# What to produce
Using the listing that follows, filter out every line lacking the string "computer" and return the rest.

# Records for the exercise

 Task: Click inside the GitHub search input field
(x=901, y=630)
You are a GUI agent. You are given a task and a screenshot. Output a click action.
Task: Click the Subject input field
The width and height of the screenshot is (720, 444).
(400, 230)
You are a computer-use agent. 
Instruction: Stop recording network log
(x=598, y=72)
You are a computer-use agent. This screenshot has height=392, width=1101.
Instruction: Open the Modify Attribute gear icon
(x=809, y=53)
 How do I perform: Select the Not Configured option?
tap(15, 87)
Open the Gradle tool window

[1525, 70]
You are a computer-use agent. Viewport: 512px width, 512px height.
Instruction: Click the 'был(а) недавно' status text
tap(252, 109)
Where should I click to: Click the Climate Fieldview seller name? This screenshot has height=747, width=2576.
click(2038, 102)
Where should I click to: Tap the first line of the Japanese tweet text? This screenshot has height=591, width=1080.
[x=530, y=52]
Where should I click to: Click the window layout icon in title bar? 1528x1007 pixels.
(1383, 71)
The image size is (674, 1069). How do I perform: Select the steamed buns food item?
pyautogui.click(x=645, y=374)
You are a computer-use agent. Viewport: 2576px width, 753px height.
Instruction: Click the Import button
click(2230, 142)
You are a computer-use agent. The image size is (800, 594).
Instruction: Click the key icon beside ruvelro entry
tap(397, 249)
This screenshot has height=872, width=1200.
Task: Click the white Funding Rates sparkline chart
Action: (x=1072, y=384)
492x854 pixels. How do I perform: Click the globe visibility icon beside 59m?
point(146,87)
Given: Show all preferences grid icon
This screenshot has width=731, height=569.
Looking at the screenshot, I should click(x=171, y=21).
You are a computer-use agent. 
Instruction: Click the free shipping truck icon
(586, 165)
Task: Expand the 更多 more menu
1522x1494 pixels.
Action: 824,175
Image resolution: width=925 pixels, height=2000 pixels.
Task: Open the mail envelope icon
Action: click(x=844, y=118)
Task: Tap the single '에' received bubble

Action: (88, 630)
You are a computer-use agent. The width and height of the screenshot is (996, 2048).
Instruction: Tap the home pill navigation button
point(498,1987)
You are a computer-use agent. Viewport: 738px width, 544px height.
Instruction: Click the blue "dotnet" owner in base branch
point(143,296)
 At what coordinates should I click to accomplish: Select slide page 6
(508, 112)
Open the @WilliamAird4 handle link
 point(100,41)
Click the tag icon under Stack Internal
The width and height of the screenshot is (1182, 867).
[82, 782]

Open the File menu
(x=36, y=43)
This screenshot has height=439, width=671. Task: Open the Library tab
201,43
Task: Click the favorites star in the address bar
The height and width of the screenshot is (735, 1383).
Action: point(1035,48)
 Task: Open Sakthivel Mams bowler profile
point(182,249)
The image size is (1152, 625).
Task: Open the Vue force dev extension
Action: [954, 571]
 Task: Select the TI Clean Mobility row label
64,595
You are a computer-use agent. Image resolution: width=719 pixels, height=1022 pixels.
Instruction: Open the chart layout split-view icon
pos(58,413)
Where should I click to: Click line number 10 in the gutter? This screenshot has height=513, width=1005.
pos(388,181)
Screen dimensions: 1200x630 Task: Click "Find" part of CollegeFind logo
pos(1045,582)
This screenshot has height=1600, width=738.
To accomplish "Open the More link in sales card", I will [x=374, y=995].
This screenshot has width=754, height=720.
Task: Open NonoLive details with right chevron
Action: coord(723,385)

# Output below
You are a computer-use agent. 
You are a computer-use agent. This screenshot has height=392, width=1101.
You are a computer-use agent. Viewport: 512px width, 512px height.
You are a computer-use agent. Viewport: 2576px width, 753px height.
You are a computer-use agent. The image size is (800, 594).
You are a computer-use agent. 
You are a computer-use agent. The width and height of the screenshot is (996, 2048).
You are a computer-use agent. Viewport: 738px width, 544px height.
You are a computer-use agent. Image resolution: width=719 pixels, height=1022 pixels.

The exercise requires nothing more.